→ EXERCISE DETAILS
Could you return the passage from the chronic wasting disease text below, starting with "This research effort is" and going on through "different management situations.", copied word for word?

Mapping Chronic Wasting Disease Management: Identify Opportunities for Intervention

Science Center Objects

This research effort is an interagency partnership between U.S. Geological Survey and U.S. Fish and Wildlife Service to model the social-ecological system that encompasses chronic wasting disease management in the United States. Chronic wasting disease (CWD) is a fatal, neurologically degenerative disease that impacts many cervid species in North America (e.g., elk, moose, mule deer, and white-tail deer). Active management of CWD in the U.S. is largely conducted by state fish and wildlife management agencies who act independently to manage CWD transmission under unique policy circumstances and CWD outbreaks in vastly different prevalence’s. This research effort seeks to develop and provide guidance to state agencies in working towards more cohesive strategies and identifying important intervention points that are common across different management situations.

The objectives for this research effort are to develop a shared conceptual model that accounts for key drivers of disease transmission as well as the consequences of CWD, including impacts on ungulate populations, other species, habitats, ecosystem processes, and surrounding human communities. Provide guidance and information to managers and decision-makers for CWD policy that is actionable across different groups working under different circumstances. Identify intervention points and opportunities within the shared conceptual model that are representative of what management activities that have been successful or unsuccessful and assessment of system processes may have led to those outcomes.

To meet these objectives, we are conducting a remote expert elicitation following Open Standards for the Practice of Conservation assessment phase procedures. Representatives from Federal, State, University, and NGO partners are working together to parameterize a situation model of chronic wasting disease transmission and management following open standards guidance. Using the developed model, results chains representing direct intervention points will be identified and described within the context of the current social and ecological activities.

→ DATA SECTION
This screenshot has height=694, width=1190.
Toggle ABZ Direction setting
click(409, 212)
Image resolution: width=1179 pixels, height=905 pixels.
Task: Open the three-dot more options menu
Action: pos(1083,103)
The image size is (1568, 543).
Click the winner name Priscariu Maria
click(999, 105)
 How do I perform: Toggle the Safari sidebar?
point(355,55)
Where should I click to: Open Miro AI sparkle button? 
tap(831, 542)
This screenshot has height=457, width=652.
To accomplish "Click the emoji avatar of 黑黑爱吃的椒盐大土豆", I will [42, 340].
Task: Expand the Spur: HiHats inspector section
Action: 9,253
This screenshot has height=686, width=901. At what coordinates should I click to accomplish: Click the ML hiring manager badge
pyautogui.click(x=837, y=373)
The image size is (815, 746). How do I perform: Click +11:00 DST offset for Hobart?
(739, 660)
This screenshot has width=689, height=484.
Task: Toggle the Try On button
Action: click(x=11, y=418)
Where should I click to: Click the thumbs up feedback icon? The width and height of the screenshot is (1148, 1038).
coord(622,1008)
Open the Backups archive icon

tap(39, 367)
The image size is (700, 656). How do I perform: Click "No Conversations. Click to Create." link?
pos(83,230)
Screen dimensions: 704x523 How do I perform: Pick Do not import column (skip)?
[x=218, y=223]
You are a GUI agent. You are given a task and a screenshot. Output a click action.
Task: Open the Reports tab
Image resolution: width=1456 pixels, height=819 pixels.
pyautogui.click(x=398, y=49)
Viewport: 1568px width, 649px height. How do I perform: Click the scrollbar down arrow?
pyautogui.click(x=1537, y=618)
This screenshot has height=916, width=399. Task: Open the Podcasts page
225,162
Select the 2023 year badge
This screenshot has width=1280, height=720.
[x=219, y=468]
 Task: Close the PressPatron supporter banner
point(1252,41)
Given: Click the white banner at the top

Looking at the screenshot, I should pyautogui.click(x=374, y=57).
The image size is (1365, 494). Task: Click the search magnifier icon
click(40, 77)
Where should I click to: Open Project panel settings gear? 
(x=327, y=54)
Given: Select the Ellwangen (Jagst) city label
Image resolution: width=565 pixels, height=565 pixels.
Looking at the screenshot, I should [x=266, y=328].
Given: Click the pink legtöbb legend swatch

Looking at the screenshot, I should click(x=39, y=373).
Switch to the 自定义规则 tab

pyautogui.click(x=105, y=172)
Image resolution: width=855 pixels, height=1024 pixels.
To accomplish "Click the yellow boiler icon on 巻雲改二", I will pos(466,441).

→ REPLY TO THE EXERCISE
This research effort is an interagency partnership between U.S. Geological Survey and U.S. Fish and Wildlife Service to model the social-ecological system that encompasses chronic wasting disease management in the United States. Chronic wasting disease (CWD) is a fatal, neurologically degenerative disease that impacts many cervid species in North America (e.g., elk, moose, mule deer, and white-tail deer). Active management of CWD in the U.S. is largely conducted by state fish and wildlife management agencies who act independently to manage CWD transmission under unique policy circumstances and CWD outbreaks in vastly different prevalence’s. This research effort seeks to develop and provide guidance to state agencies in working towards more cohesive strategies and identifying important intervention points that are common across different management situations.